→ **TEXT PROVIDED**:

= = =

Patil, a data scientist, was appointed by former President Barack Obama in February of 2015 as the Deputy Chief Technology Officer for Data Policy and Chief Data Scientist in the Office of Science and Technology Policy.

As Chief Data Scientist, Patil helped shape policies and practices to help the U.S. remain a leader in technology and innovation.

He also fostered partnerships to help maximize the nation’s return on its investment in data and helped to recruit and retain the best minds in data science to join in serving the public.

He also worked on the Administration’s Precision Medicine Initiative, which focuses on utilizing advances in data and health care to provide clinicians with new tools, knowledge, and therapies to select which treatments will work best for which patients, while protecting patient privacy.

As part of the CTO team, Patil worked closely with colleagues across the government, including the Chief Information Officer and U.S. Digital Service.

His work also included data science leadership on the Administration’s momentum on open data and data science.

According to Science Friday, when Patil joined the White House staff, he helped launch its Police Data Initiative, through which police jurisdictions release data collected on their policing, including information about the use of force and traffic stops.

By looking at the data, Patil noticed that a number of negative police encounters occurred just after an officer had responded to a suicide or domestic violence call, which suggested that quickly re-dispatching these officers to their normal beat without giving them time to decompress may have led to the incidents of violence.

Before joining the White House staff, Patil served as the Vice President of Product at RelateIQ, which was acquired by Salesforce and has also held positions at LinkedIn, Greylock Partners, Skype, PayPal and eBay.

Prior to his work in the private sector, Patil worked at the Department of Defense, where he directed new efforts to bridge computational and social sciences in fields like social network analysis to help anticipate emerging threats to the United States.

= = =

→ **DATASET CONTENT**:

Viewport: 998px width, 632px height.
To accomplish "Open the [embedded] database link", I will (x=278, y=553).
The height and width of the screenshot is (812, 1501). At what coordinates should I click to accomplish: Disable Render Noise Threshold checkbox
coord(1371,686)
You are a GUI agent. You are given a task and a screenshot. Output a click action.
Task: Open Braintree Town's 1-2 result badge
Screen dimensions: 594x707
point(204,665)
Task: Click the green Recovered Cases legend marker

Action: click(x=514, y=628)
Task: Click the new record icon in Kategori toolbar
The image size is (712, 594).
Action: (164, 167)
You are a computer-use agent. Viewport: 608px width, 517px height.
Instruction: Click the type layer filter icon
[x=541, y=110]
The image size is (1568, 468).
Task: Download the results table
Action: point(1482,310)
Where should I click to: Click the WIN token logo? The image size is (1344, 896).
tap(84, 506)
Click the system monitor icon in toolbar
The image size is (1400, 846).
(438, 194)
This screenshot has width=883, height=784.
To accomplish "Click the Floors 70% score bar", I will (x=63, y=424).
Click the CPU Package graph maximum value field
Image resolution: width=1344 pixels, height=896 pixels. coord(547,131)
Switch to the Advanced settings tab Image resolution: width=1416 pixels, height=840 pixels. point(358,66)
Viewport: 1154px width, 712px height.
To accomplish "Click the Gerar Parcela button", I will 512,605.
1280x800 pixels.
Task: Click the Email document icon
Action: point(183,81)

= = =

→ **ACTIVITY A**:
Answer these questions from the text on Patil, one answer per line:
(i) Who appointed Patil, and in what month and year?
(ii) Which company acquired RelateIQ?
(iii) At which government department did Patil work before the private sector?
→ **ACTIVITY B**:
Does each statement below agree with the text on Patil? Answer yes or no, and quote the words of the text that decide it.
(i) Patil was Vice President of Product at LinkedIn.
(ii) Under the Police Data Initiative, police jurisdictions release information about the use of force and traffic stops.
(iii) As part of the CTO team, Patil worked closely with the Chief Information Officer.
→ **ACTIVITY C**: Supply the next part of the text on Patil, picking up after its final sentence.

→ **EXERCISE RESULT A**:
(i) Former President Barack Obama, in February 2015.
(ii) Salesforce.
(iii) The Department of Defense.

→ **EXERCISE RESULT B**:
(i) No: "Patil served as the Vice President of Product at RelateIQ"
(ii) Yes: "police jurisdictions release data collected on their policing, including information about the use of force and traffic stops"
(iii) Yes: "Patil worked closely with colleagues across the government, including the Chief Information Officer and U.S. Digital Service"

→ **EXERCISE RESULT C**:
As a doctoral student and faculty member at the University of Maryland, Patil used open datasets published by NOAA to make major improvements in numerical weather forecasting.

He holds a bachelor’s degree in mathematics from the University of California in San Diego and a PhD in applied mathematics from the University of Maryland College Park.

He has written many articles and books as well, explaining the important current and potential applications of data science.

Other members of NIAC who officially announced their resignations on Twitter over the weekend include Office of Science and Technology Policy Chief of Staff Cristin Dorgelo and White House Council on Environmental Quality Managing Director Christy Goldfuss.

The NIAC was established in 2001 under an executive order from President George W. Bush and advises the president on critical infrastructure security.

According to a Fortune report, the resignations come after Trump disbanded two business advisory councils earlier, following a wave of resignations by chief executive officers who similarly condemned Trump’s response to the violence in Charlottesville.

The NIAC issued a report after the resignations saying that dramatic steps were required to prevent a possible “9/11-level cyberattack.”